Along with taking interest in origami exhibitions, I traveled to the Centerfold Origami Convention in Ohio last year where I met one of the people that I had never imagined I would get a chance to meet. It was John Montroll himself. This was a very eye-opening experience as I spent several late hours learning how he designs some of his models, along with learning what has inspired him to design over the years. I can safely say that John Montroll is a good friend of mine now! It is amazing how much more connected the world is today due to the internet. For example, back in 1999, I never would have been able to make as many connections without the help of Facebook, Instagram, or through Origami USA.
Interestingly enough, origami has several implications in engineering. There is a fascinating documentary on the parallels, which you can find on Nova PBS called the ‘The Origami Revolution’. With origami, as soon as you start getting really complex, you can start to work with CPs, or what are also known as Crease Patterns. Crease Patterns show all of the lines on the paper that are needed to create the final result. Some folders can intelligently recognize how the paper will fold and collapse on itself, just by looking at the lines! Other people, particularly those who design, can see the entire result ahead of time given a particular base fold sequence. And there are many types of base folds! For example, these include the bird base, the blintz base, the kite base, etc. This is where the parallels with industrial automation come in. A base fold can be compared to the building block of a PLC program, also known as a function block. A base fold creates a foundation for additional folds, similar to how a function block allows additional code to be added around it toward completing a full program.
As you look inside some of the complex designs, it is really mind blowing to see how designers incorporate various folding sequences to accomplish the end result. This is equally as impressive when you look under the hood at a complex PLC or HMI program to understand how it was assembled. I will sometimes get asked whether or not I created an origami model that I had folded. This can be viewed as a significant strength. That is, if you are the designer / creator of a specific model. 10 out of 10 times the answer to that question is ‘No’ for me. And for a long time, I had always felt inferior or less talented because of that. It was interesting, however, because when I voiced that concern to my friend, John Montroll, last Fall, his answer was something that I will never forget. He said that the world has very few truly great classical music composers, but there are many extremely talented musicians. And there is nothing wrong with being a player and not a composer. In fact, often times, the players are better than the composers themselves at playing their own music!

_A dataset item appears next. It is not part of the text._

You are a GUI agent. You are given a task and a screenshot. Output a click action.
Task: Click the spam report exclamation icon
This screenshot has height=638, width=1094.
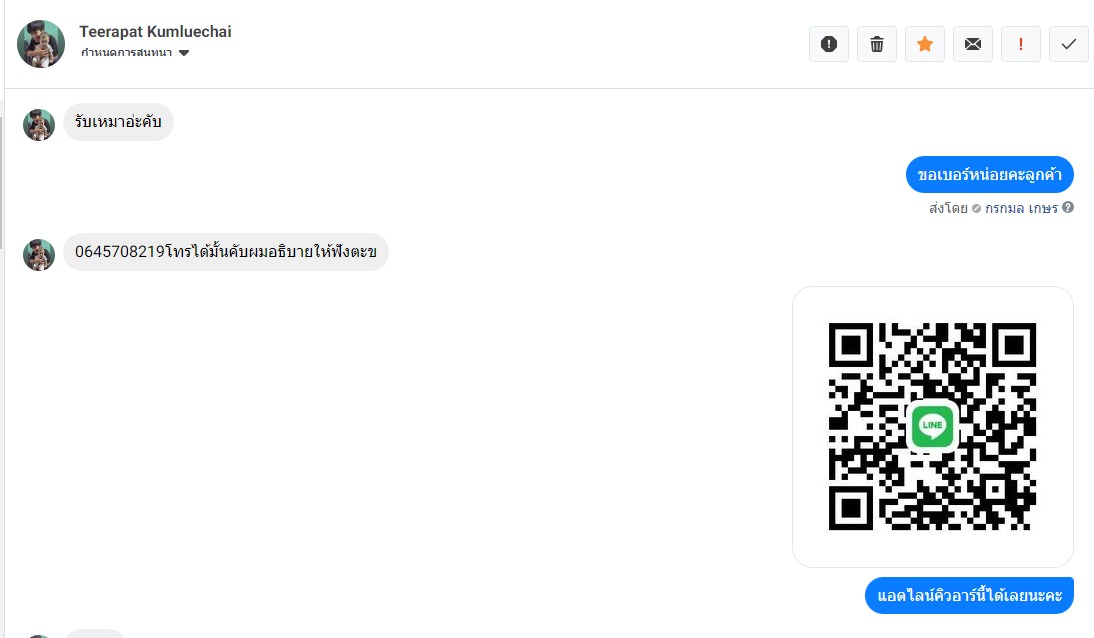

Origami can be a fun art to explore, especially when you realize how many intricate designs exist. Following origami diagrams to accurately and precisely create the final result can be similar to creating a PLC program in the industrial automation world. It’s always satisfying to see the direct results of how a function block affects the output operations on a PLC. In a similar fashion, it’s equally as satisfying to see how a base fold in origami lends itself toward forming the legs, the head, and the body of an origami creature.